• [WORK TO COMPLETE]:
Produce word for word the lines of the data below running from the one that has "The height and width of the screenshot is (768, 1366)." to the one that has "Viewport: 1445px width, 813px height.", inclusive, and no others.

----- INPUT

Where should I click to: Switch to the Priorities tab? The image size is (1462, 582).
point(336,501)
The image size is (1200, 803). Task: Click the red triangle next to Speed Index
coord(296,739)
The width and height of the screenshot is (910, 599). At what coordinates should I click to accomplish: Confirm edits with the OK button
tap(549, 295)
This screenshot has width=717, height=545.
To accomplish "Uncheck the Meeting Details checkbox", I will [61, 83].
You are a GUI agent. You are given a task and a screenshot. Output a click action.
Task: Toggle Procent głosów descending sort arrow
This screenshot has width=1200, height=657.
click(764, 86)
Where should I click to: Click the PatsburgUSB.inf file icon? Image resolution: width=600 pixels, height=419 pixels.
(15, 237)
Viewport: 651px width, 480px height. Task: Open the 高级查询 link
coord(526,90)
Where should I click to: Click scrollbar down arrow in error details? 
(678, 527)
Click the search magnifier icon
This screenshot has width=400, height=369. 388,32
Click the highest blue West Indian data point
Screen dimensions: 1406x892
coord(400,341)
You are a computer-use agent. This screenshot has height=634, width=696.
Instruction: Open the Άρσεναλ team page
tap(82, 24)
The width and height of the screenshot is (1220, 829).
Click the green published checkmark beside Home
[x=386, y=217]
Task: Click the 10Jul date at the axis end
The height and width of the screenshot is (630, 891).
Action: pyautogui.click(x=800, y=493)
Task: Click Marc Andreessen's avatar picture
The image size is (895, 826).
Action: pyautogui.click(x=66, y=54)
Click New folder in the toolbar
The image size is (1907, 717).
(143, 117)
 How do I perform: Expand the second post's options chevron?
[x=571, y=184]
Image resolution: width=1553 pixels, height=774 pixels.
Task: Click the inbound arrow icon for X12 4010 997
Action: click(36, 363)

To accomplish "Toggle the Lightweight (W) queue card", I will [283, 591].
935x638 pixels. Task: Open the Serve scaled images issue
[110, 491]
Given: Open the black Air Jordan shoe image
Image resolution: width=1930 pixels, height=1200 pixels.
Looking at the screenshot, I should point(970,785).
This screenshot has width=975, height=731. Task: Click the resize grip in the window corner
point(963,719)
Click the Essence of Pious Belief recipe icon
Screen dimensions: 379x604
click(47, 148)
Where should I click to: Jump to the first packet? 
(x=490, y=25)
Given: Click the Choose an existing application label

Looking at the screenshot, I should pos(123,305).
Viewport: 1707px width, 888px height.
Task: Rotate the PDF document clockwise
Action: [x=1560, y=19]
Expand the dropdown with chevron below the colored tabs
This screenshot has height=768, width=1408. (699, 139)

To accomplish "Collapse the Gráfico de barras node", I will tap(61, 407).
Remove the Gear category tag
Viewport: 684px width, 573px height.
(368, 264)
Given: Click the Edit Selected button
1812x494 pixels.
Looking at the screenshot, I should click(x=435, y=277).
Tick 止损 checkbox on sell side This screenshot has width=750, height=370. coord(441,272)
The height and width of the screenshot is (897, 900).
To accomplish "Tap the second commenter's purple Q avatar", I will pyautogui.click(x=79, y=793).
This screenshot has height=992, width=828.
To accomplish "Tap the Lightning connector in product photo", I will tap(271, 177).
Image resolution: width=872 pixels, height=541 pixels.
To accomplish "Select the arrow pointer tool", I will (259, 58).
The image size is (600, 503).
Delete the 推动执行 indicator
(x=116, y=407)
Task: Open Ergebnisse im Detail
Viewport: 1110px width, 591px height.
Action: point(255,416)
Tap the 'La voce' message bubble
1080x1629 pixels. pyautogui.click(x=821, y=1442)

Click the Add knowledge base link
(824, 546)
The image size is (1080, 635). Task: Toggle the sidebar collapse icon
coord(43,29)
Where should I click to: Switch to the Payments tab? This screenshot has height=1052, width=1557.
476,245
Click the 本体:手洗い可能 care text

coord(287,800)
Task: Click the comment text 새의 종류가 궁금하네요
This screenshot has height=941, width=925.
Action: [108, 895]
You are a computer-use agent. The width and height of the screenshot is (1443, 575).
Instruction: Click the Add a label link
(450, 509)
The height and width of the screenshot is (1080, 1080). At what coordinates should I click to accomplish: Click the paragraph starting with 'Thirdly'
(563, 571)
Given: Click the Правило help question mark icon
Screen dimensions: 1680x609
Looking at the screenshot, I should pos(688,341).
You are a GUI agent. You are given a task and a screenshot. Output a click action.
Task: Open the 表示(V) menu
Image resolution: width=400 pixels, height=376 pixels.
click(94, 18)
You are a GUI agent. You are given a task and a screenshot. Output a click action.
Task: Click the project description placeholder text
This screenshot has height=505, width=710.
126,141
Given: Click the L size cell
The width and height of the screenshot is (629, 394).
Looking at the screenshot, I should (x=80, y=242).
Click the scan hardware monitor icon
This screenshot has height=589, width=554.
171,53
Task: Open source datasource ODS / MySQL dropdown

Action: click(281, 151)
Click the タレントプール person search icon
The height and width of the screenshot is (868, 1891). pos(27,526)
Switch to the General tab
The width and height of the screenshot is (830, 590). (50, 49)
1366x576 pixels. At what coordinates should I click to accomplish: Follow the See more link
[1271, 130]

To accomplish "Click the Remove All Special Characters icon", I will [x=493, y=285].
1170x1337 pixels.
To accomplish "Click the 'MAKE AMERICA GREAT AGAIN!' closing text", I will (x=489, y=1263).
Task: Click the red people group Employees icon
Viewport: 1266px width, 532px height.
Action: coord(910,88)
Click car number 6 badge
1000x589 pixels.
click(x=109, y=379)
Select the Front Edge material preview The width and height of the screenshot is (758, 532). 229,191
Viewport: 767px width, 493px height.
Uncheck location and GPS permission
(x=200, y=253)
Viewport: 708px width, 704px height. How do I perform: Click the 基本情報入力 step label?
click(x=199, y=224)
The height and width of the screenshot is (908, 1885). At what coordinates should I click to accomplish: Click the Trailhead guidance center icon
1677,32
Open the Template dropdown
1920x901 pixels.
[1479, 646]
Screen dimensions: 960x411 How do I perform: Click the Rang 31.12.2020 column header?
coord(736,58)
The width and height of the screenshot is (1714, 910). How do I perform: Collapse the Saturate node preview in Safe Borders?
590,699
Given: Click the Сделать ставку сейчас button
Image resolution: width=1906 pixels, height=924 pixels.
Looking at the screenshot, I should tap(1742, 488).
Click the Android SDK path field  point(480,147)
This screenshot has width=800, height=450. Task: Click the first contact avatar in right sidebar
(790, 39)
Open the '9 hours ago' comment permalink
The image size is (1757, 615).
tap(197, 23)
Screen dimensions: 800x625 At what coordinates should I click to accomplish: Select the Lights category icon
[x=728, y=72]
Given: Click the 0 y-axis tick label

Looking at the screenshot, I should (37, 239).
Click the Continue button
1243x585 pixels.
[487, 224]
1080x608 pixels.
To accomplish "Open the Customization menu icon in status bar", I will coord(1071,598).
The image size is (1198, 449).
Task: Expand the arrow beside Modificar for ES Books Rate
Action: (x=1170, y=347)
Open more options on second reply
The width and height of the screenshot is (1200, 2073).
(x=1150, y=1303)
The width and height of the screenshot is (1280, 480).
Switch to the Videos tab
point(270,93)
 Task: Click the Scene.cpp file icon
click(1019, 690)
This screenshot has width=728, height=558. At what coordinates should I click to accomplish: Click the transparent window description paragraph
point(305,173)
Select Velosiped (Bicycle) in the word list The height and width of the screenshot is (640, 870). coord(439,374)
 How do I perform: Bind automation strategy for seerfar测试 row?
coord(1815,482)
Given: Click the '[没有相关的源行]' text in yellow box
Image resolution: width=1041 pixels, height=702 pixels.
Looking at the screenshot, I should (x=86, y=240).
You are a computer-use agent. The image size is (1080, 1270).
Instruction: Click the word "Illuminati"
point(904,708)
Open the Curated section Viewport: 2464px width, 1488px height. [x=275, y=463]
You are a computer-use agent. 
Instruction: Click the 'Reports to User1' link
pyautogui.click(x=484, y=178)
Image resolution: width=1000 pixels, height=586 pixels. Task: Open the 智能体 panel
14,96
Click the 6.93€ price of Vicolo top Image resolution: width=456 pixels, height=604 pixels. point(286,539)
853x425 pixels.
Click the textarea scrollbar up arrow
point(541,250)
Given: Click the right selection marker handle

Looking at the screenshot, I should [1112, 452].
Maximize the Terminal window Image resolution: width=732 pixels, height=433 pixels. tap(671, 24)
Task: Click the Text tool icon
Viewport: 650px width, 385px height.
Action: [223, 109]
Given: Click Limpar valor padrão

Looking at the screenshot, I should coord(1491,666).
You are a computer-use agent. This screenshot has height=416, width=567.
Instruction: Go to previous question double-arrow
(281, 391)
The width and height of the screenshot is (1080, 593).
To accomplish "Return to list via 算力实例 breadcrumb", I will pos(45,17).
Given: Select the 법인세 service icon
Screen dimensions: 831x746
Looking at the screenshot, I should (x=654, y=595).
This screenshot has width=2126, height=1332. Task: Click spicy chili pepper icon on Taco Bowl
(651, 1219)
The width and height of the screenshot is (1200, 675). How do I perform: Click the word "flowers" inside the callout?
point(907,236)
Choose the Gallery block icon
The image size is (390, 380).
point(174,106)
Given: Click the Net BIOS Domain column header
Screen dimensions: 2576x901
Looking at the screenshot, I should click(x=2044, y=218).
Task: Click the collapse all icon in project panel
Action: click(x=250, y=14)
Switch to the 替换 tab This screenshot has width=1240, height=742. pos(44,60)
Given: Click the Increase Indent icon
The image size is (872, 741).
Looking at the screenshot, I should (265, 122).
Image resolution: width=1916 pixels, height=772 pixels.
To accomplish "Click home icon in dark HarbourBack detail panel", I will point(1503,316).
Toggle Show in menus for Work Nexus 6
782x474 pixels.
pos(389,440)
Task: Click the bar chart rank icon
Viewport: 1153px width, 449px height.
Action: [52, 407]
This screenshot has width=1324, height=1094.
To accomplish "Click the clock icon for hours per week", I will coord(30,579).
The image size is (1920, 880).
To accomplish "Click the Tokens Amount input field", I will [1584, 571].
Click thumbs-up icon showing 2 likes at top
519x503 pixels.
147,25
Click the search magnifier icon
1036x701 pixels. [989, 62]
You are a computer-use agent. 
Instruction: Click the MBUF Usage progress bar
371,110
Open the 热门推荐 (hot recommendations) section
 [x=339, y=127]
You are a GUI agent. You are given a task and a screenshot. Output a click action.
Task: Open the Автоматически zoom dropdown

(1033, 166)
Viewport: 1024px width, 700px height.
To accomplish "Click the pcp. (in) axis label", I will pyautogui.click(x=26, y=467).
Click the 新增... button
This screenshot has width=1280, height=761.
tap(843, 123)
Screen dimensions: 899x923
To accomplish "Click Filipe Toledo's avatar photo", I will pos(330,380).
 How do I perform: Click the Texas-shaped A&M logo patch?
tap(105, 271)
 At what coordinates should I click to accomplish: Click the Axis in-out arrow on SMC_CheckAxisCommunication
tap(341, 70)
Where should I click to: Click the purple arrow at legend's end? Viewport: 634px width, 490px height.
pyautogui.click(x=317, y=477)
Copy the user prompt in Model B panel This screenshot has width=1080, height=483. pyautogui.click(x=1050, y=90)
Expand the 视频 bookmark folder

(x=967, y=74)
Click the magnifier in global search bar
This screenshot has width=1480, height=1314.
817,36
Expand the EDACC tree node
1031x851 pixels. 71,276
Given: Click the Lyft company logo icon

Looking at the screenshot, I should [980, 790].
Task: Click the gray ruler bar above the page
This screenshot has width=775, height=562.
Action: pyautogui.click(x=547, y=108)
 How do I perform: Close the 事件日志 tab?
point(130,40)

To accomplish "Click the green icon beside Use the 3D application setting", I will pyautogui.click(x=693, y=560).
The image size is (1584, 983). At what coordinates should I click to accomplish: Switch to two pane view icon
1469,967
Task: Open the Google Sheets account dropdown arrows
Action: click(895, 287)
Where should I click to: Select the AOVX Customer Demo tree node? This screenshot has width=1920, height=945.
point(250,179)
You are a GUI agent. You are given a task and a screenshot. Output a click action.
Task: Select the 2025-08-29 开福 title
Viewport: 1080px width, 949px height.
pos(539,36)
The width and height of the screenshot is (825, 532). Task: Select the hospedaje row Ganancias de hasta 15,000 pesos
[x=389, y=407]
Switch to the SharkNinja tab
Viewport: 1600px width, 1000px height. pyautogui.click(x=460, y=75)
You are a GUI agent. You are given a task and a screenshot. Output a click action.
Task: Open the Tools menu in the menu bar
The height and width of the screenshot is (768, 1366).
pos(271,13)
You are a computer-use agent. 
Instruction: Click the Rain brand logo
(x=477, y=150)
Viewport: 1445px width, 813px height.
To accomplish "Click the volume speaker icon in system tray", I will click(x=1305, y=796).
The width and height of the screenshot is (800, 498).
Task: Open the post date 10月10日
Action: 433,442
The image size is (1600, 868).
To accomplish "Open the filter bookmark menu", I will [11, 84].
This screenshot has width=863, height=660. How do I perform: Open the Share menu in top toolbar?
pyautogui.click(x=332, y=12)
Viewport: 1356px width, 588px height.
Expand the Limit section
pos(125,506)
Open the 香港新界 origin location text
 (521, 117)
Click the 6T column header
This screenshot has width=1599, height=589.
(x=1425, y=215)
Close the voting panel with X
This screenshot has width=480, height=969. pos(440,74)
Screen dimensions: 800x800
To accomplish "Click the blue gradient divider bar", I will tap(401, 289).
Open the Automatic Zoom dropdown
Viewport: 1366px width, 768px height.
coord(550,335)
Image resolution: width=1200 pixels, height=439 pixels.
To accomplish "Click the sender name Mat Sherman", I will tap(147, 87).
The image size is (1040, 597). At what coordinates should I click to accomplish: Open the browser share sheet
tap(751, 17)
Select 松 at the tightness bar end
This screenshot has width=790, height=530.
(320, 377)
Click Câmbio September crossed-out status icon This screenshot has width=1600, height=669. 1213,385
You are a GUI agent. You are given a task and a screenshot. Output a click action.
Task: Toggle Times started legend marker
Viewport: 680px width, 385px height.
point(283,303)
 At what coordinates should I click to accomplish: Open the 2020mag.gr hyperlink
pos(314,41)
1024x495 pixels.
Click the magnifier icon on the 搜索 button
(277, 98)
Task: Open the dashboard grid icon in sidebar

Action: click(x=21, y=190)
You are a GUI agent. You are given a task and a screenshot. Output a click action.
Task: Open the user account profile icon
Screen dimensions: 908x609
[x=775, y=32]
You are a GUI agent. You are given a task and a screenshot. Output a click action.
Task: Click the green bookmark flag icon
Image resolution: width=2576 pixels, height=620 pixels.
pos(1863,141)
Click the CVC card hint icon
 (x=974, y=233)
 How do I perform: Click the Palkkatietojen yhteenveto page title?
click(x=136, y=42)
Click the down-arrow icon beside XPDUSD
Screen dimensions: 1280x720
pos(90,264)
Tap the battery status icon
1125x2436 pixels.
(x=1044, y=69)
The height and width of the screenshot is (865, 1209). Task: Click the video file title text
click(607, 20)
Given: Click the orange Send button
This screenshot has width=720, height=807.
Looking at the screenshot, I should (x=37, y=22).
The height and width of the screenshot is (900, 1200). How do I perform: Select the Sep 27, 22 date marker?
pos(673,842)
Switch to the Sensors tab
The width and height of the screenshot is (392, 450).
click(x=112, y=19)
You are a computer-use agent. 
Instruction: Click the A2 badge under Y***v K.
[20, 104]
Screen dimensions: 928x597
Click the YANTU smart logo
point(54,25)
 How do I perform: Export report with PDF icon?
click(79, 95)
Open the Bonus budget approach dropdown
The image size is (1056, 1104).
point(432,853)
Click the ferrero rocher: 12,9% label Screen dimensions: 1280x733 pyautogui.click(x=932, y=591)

----------

• [ANSWER TO THIS PROBLEM]:
The height and width of the screenshot is (768, 1366).
pos(271,13)
You are a computer-use agent. 
Instruction: Click the Rain brand logo
(x=477, y=150)
Viewport: 1445px width, 813px height.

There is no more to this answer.